I also would've liked to have tried to infer the chord transition times without supervision, but I read into this and also determined it would be a many-hour type of task, so I decided to do the changes manually to test a few songs on my own. 

At the end (Part 4), you can see the functions I wrote to use the model on 3 different songs-- Here Comes the Sun- The beatles, Dancing in the Moonlight- King Harvest, and Vanilla Tobacco- Eloise. I did these in order of increasing difficulty and differences from the songs in the billboard set, and my predictions were correct. Here comes the sun was incredibly accurate-- I was able to play along with the song nearly perfectly using just the outputs from my model (If you look up the chord sheet for this online, it's usually a transposed version in D that is easier for noobie guitar players, so don't compare it with mine. It is in A.). It was also a pretty standard pop song format with familiar instruments, simple bass lines, etc., which made it easier for the model. Dancing in the moonlight was pretty good as well, but was a little worse than Here comes the sun. There were a decent amount of errors from the model, but they were usually errors that were pretty close to the correct chord- either sharing roots or other important tones. Lastly, Vanilla Tobacco was pretty tough. I suspect some of this was due to the inaccuracy generated from me trying to tap my keyboard as the song played so it would perfectly capture only the correct snippets. Furthermore, the song uses a fair amount of unrooted voicings (this essentially means a shape that is harder to accurately recognize for a model like this), and I think the instrumentation probably also made it a bit harder. She also sings loudly and does a lot of scatting which completely throws of the chromagram. The model got a few of the chords right here, but as I suspected, this song pushed its limits. 

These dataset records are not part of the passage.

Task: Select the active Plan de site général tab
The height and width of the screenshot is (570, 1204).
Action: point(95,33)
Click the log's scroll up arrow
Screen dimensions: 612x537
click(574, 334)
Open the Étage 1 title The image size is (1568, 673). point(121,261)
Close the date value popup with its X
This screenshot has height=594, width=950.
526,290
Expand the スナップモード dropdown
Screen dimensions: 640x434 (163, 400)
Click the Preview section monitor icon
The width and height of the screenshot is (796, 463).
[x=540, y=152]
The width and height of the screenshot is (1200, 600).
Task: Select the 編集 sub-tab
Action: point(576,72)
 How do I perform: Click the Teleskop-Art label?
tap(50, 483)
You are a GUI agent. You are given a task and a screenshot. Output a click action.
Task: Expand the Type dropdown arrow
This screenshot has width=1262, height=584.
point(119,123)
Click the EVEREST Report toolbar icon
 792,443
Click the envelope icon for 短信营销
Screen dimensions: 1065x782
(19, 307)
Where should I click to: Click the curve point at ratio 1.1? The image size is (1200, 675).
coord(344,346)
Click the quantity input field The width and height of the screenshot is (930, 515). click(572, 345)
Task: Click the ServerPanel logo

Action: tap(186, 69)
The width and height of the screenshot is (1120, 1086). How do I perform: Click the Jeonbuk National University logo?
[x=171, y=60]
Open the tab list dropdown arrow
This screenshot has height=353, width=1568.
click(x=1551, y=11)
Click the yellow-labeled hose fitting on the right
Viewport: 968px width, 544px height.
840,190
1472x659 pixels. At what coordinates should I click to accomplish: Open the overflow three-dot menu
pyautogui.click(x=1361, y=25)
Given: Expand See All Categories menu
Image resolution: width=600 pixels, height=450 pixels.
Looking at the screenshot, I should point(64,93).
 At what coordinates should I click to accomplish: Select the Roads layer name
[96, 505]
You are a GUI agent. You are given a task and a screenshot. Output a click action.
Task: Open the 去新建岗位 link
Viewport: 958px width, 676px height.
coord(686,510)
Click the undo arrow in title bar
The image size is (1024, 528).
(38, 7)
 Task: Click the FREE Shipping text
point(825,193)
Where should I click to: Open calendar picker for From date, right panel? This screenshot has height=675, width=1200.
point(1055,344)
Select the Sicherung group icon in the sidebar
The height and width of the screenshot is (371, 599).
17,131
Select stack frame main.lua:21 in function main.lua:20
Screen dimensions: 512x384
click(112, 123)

Although I didn't get to do any of these on this project since they are much more complex issues, I am interested to try and implement the use of some sort of sequence-based model such as an HMM to help with this, as well as other more advanced pre-processing for more accurate reads. 

Mainly though, this model would be a lot more effective if generated with access to more computing resources-- a much larger dataset or perhaps even genre-specific models would be extremely helpful, and this isn't really possible without massive amounts of ram and stable GPU integration. 

That being said, I am very pleased with how it turned out even given the limited resources I had on this project.